Para os jornalistas afegãos, a morte ‘faz parte do ofício’

Publicado em 01/05/2018 - 17:06 | Por Redação

Como Shah Marai, que morreu junto com outros oito jornalistas em um ataque em Cabul, os jornalistas afegãos saem correndo de seus escritórios sempre que há um ataque e testemunham regularmente cenas de horror, corpos desmembrados e vidas ceifadas

AF Agência France-Presse
morte de dez jornalistas em um único dia, na segunda-feira (31/4), incluindo Shah Marai, chefe do serviço de Fotografia da AFP no Afeganistão, não vai mudar a sua determinação em continuar cobrindo o conflito, porque eles acreditam se tratar de um dever.
Como Shah Marai, que morreu junto com outros oito jornalistas em um ataque em Cabul, os jornalistas afegãos saem correndo de seus escritórios sempre que há um ataque e testemunham regularmente cenas de horror, corpos desmembrados e vidas ceifadas.
Na segunda-feira, depois de um primeiro atentado suicida em Cabul, um homem-bomba carregando uma câmera para se esgueirar entre os profissionais da imprensa, se explodiu quando eles chegaram para cobrir o incidente.
“A morte está em toda parte, você não sabe onde ou quando vai te atingir”, diz Zakarya Hasani, de 27 anos. “Eu tive que calar o medo. A morte faz parte do ofício, da minha vida profissional”, afirma. Por três anos, Hasani, agora freelancer, trabalhou para a rede de televisão 1-TV, que perdeu um de seus cinegrafistas na segunda-feira.
O jornalista Ghazi Rassouli, de 21 anos, uma das vítimas do ataque, era amigo de Hasani – “o melhor cara do mundo” e, como outras vítimas, estava prestes a se casar. “Tenho que continuar trabalhando, não consigo parar de pensar no que aconteceu aqui porque estou aqui fisicamente, mesmo que me sinta em perigo”, ressalta.

Pressão familiar

“Claro que sou pressionado pela minha família para mudar de emprego.
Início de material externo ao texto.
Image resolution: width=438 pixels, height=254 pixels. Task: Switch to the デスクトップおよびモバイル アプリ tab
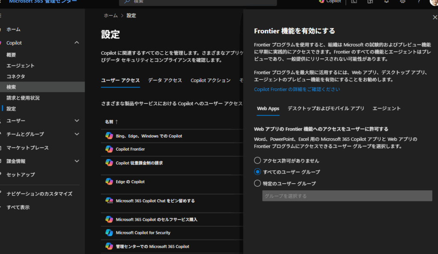pos(327,109)
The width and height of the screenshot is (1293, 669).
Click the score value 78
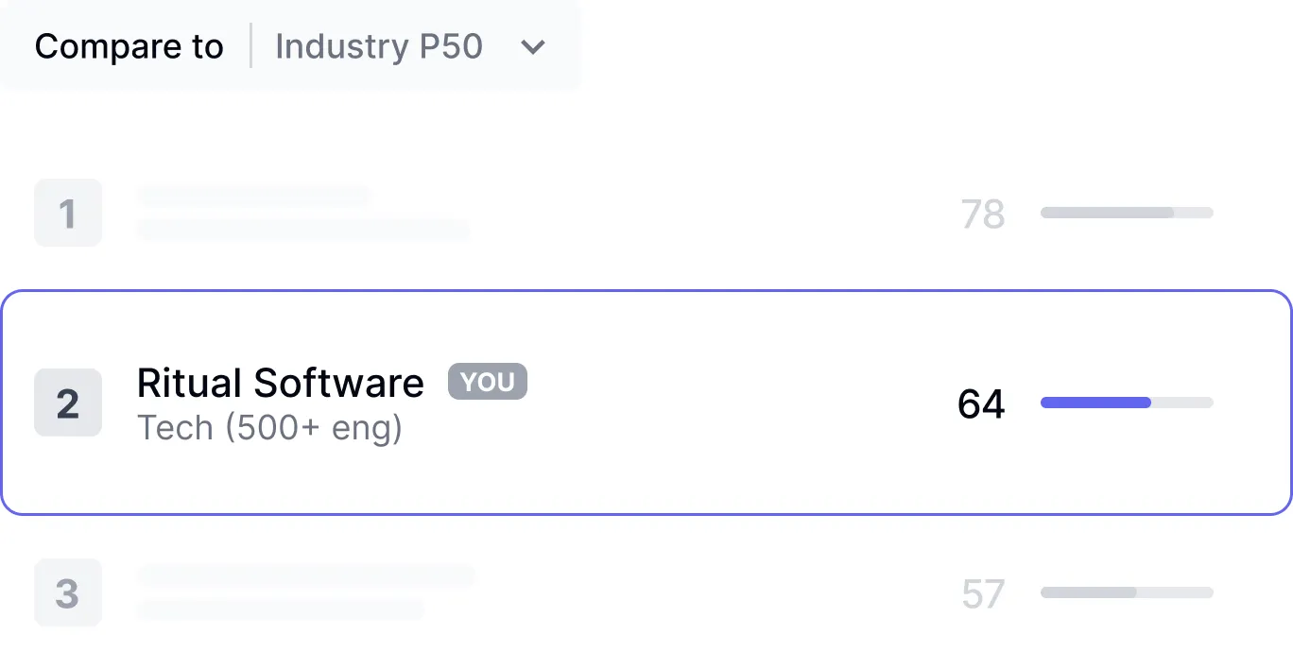click(982, 214)
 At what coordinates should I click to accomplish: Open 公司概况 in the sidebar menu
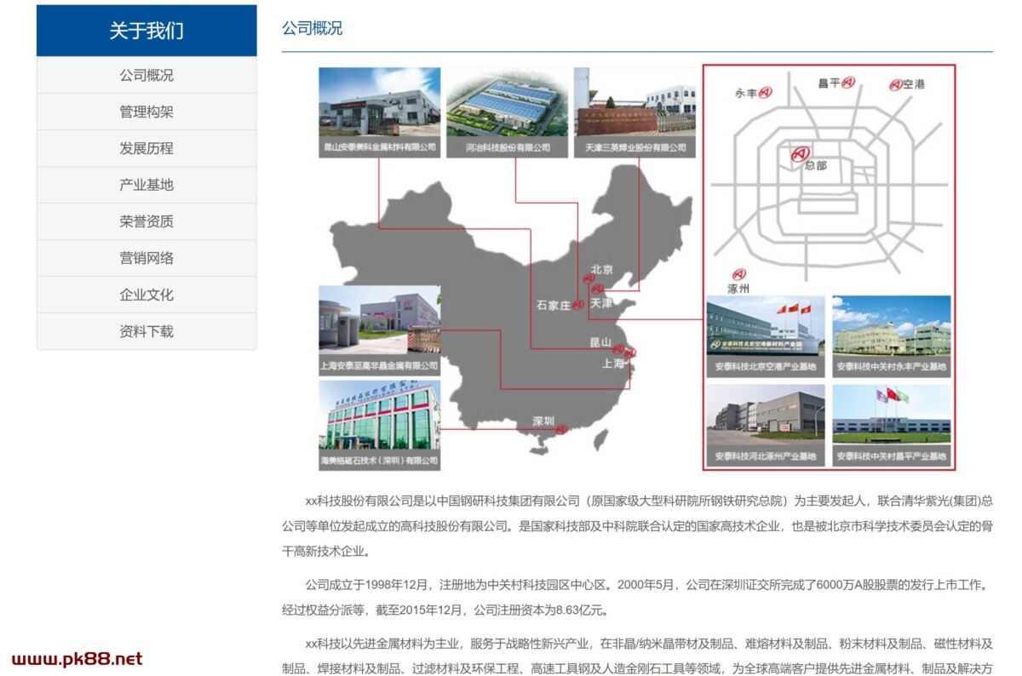point(146,75)
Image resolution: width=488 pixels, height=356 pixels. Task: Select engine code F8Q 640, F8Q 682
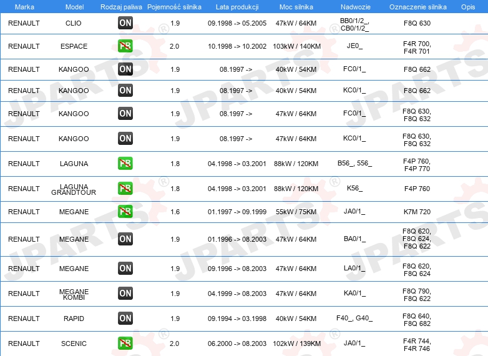click(417, 320)
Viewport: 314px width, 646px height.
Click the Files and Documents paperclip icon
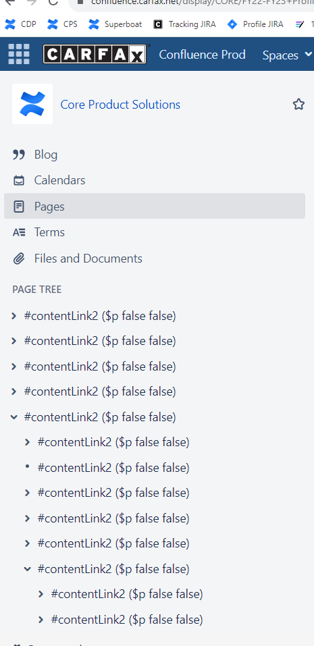[18, 259]
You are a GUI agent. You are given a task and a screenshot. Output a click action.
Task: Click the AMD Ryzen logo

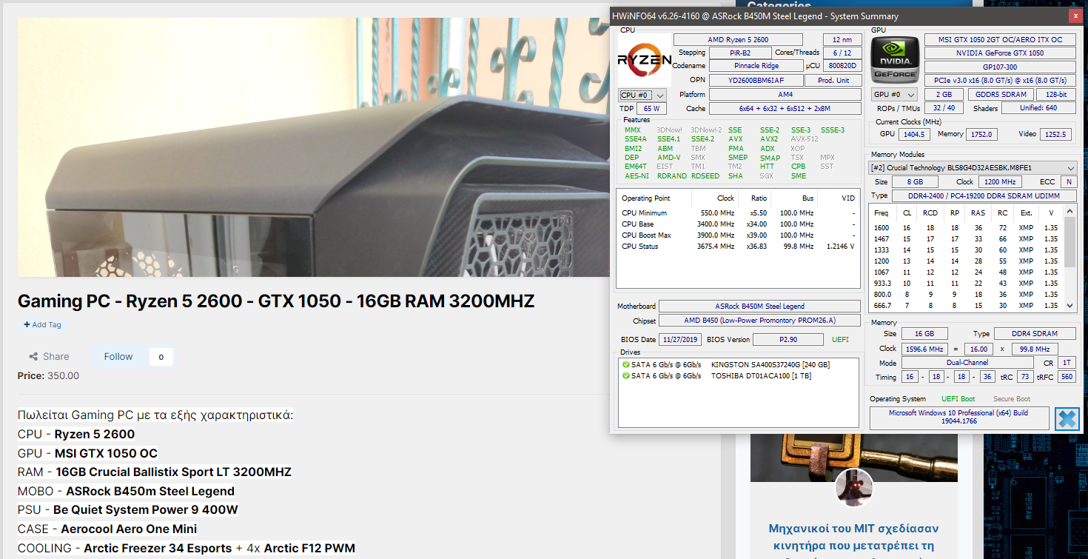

Ontem todo mundo me ligou para dizer ‘largue esse trabalho que nos separa de você’. Mas, por enquanto, a resposta é não”, acrescenta.
Zainab, uma jornalista de 23 anos em um dos principais jornais do país, Hasht-e-Subh, também resiste à pressão de sua mãe. “Ela quer que eu me demita, mas não posso parar de informar, é exatamente o que os talibãs e o Daesh querem”, declarou utilizando a sigla em árabe para o grupo extremista Estado Islâmico.
Questionado pela reportagem, o chefe de redação de Zainab, Parwiz Kawa, destaca “o nível de comprometimento da mídia afegã, formada principalmente por jovens instruídos que sentem a responsabilidade social de continuar a informar”. 

“A imprensa afegã provou sua resiliência” nos ataques de segunda-feira, diz Lotfullah Najafizada, que com menos de 30 anos chefia a rede Tolo News. “Mais de 50 diretor e redatores se encontraram [horas após o ataque] na cena do atentado para dizer ‘se você matar um grupo de jornalistas, outro virá em seguida, ainda maior”. 

No entanto, Najafizada também denuncia a falta de proteção do governo afegão, que “deixa os jornalistas fora das barreiras de segurança, no meio da multidão”.
De acordo com Waliullah Rahmani, diretor do site de informações Khabarnama Media, “a liberdade precisa ser protegida”. “Alguns de nossos jornalistas tiveram que deixar seus postos por causa de ameaças. As mulheres especialmente temem ser alvos” dos insurgentes, explica ele.
Para outros, como Ahmad Farid Halimi, jornalista da rede de informações Kabul News, o ataque de segunda-feira foi a gota d’água. Quando voltou para casa naquela noite, este pai de 28 anos encontrou sua esposa chorando. “Estou trabalhando para a Kabul News há três anos, mas ontem resolvi me demitir”.
“Chegamos ao local dos ataques, ninguém verifica se somos realmente jornalistas, é responsabilidade das forças da ordem”, lamenta Halimi. “Eu não sei o que vou fazer amanhã, mas não quero morrer pelo meu trabalho.”